BRIEF — Give the line with "Kleine Taschen (881, 1815)" again, along with every line below it to the end of the records, word for word.

INFORMATION SUPPLIED —
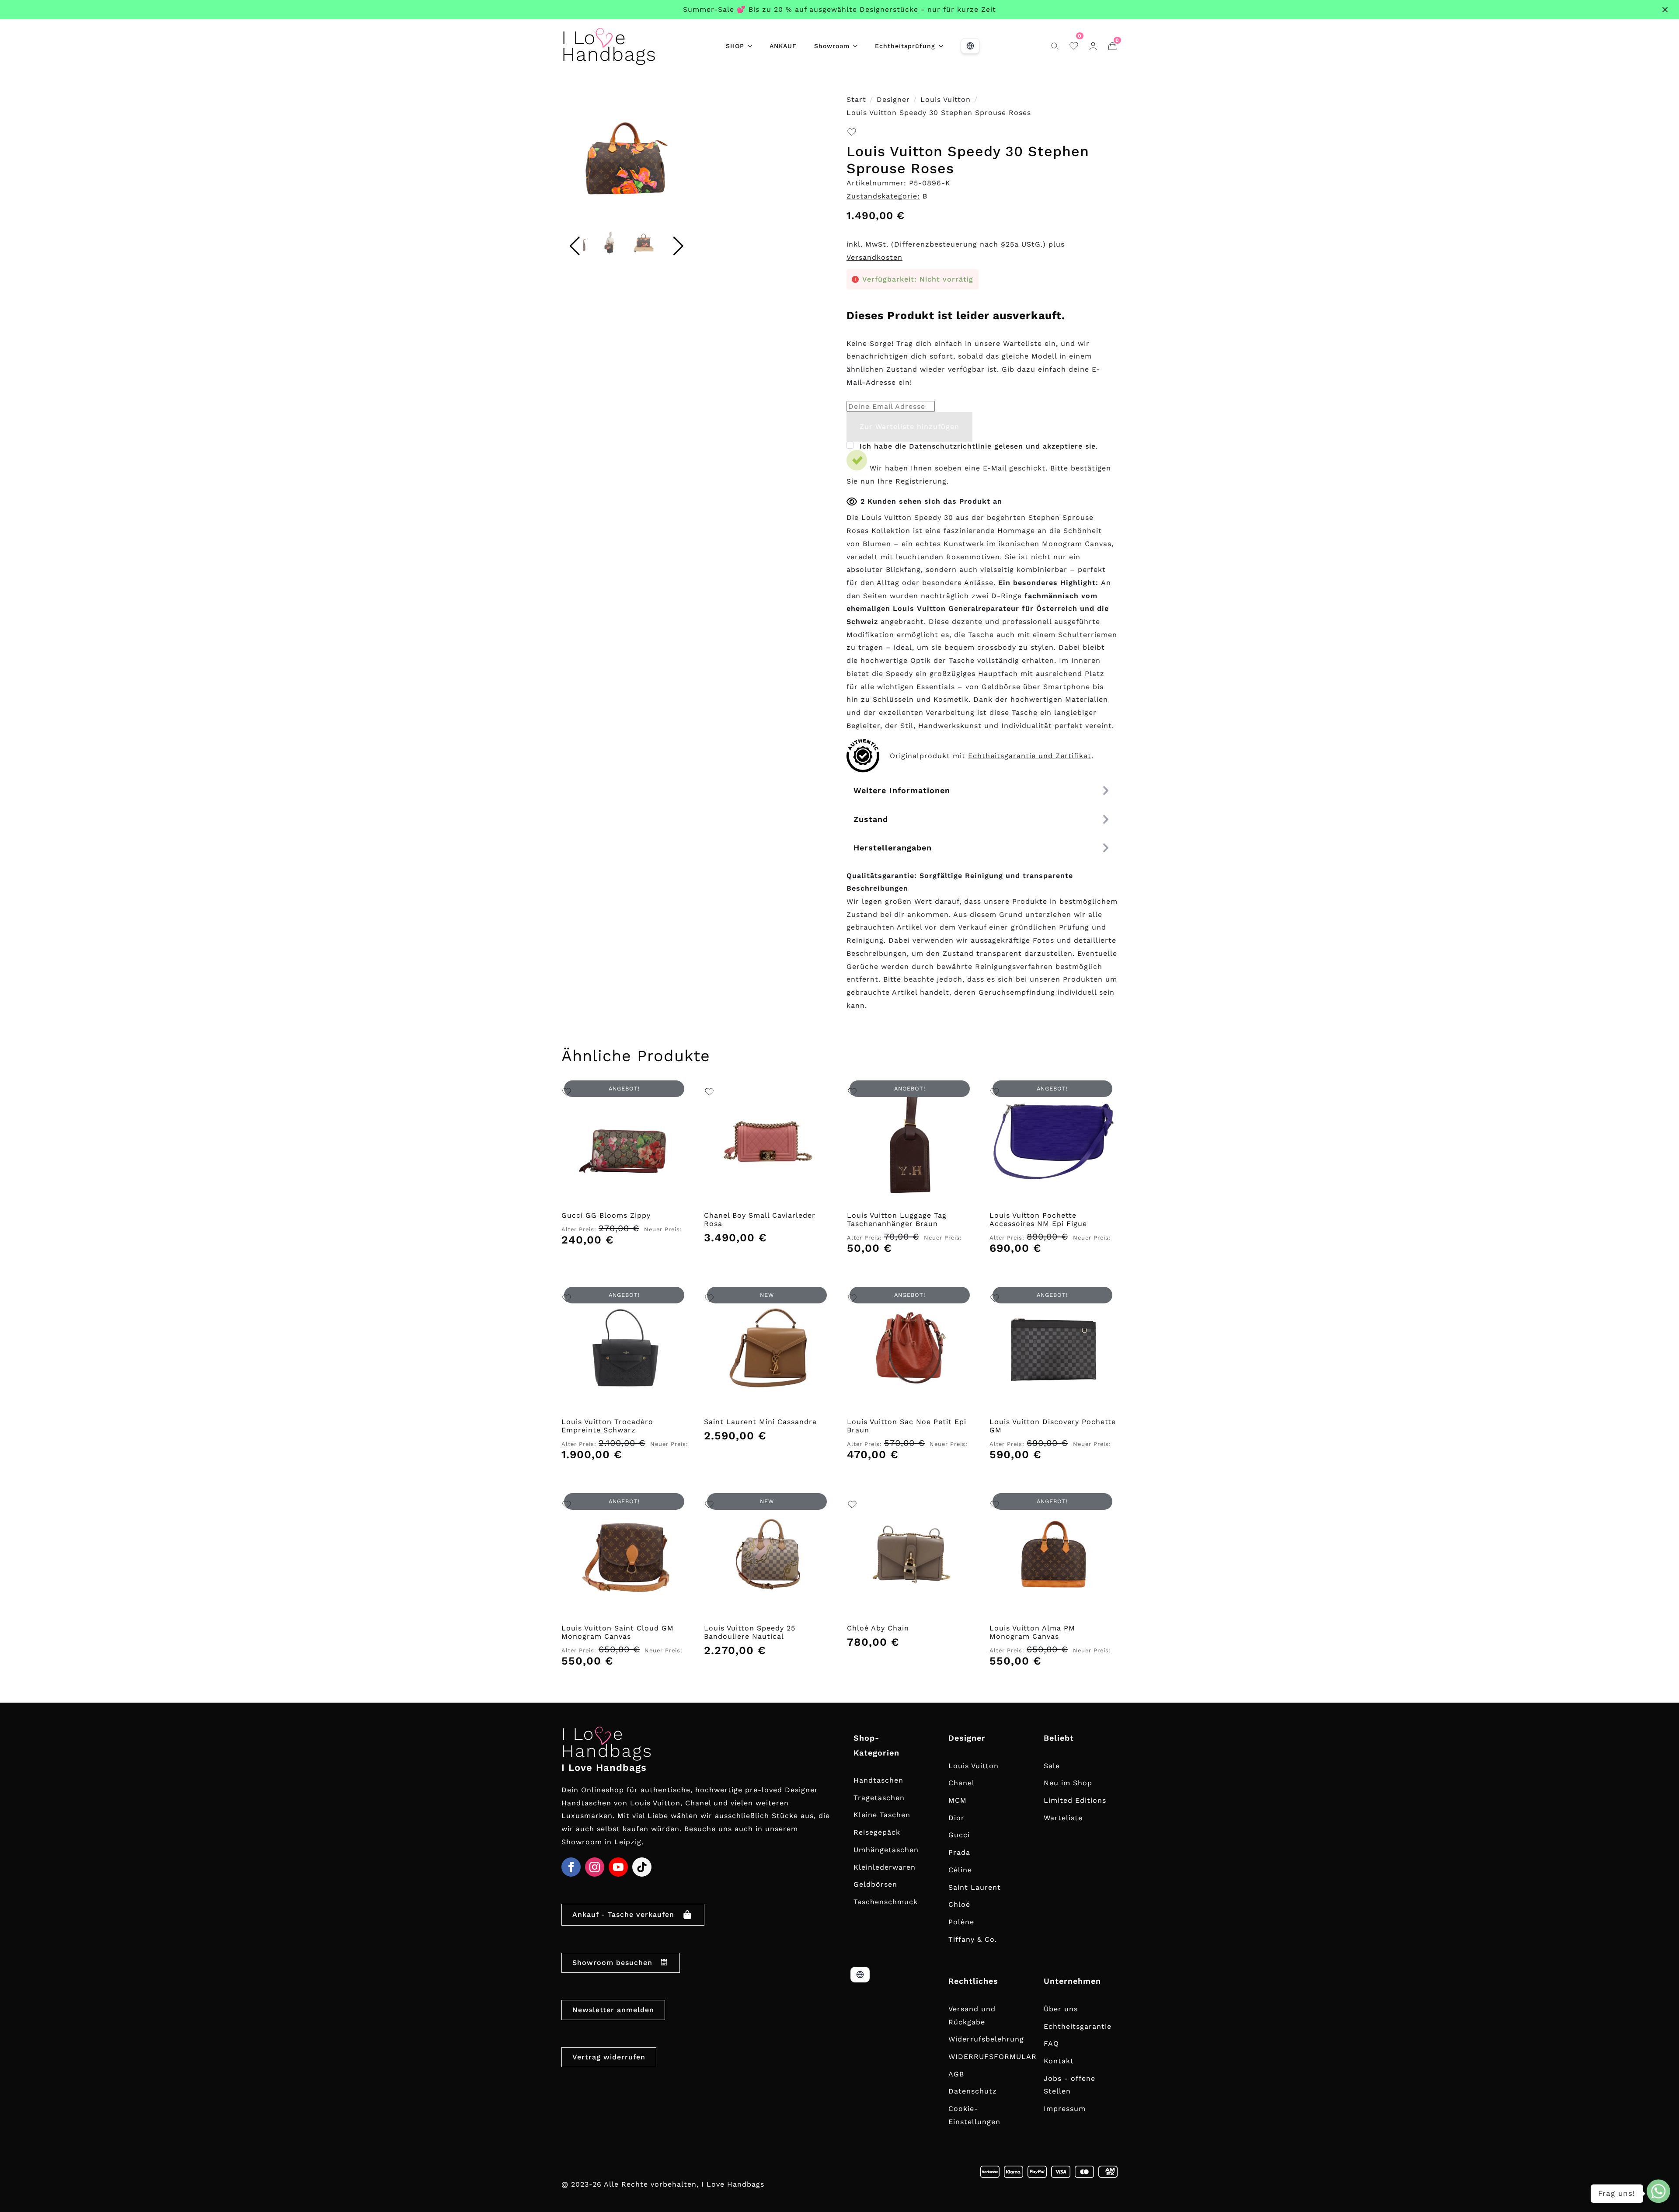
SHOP (735, 45)
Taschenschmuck (885, 1902)
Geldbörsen (875, 1884)
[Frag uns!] (1658, 2191)
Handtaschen (878, 1780)
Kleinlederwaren (884, 1867)
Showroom (832, 45)
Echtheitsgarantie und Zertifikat (1029, 756)
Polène (961, 1922)
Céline (960, 1870)
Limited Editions (1075, 1800)
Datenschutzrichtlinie (950, 446)
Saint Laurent (974, 1887)
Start (856, 99)
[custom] (641, 1867)
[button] (678, 162)
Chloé (959, 1904)
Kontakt (1059, 2061)
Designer (893, 99)
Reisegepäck (876, 1832)
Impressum (1065, 2108)
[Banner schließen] (1665, 10)
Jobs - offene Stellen (1069, 2085)
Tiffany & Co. (972, 1939)
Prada (959, 1852)
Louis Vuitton (945, 99)
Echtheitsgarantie (1077, 2026)
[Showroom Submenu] (858, 46)
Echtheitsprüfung (905, 45)
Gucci (959, 1835)
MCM (957, 1800)
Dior (956, 1818)
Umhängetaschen (886, 1850)
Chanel (961, 1783)
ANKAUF (783, 45)
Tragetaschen (879, 1798)
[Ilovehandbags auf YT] (618, 1867)
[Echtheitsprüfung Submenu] (943, 46)
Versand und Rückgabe (972, 2015)
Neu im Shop (1068, 1783)
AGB (956, 2074)
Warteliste (1063, 1818)
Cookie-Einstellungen (974, 2115)
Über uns (1061, 2009)
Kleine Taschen (881, 1815)
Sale (1052, 1766)
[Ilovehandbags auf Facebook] (571, 1867)
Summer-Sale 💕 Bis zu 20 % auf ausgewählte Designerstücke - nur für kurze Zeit (839, 9)
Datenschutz (972, 2091)
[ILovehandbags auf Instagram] (594, 1867)
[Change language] (970, 46)
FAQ (1051, 2043)
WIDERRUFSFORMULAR (992, 2056)
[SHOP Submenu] (752, 46)
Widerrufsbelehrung (986, 2039)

ANSWER TO THE EXERCISE —
Kleine Taschen (881, 1815)
Sale (1052, 1766)
[Ilovehandbags auf Facebook] (571, 1867)
Summer-Sale 💕 Bis zu 20 % auf ausgewählte Designerstücke - nur für kurze Zeit (839, 9)
Datenschutz (972, 2091)
[ILovehandbags auf Instagram] (594, 1867)
[Change language] (970, 46)
FAQ (1051, 2043)
WIDERRUFSFORMULAR (992, 2056)
[SHOP Submenu] (752, 46)
Widerrufsbelehrung (986, 2039)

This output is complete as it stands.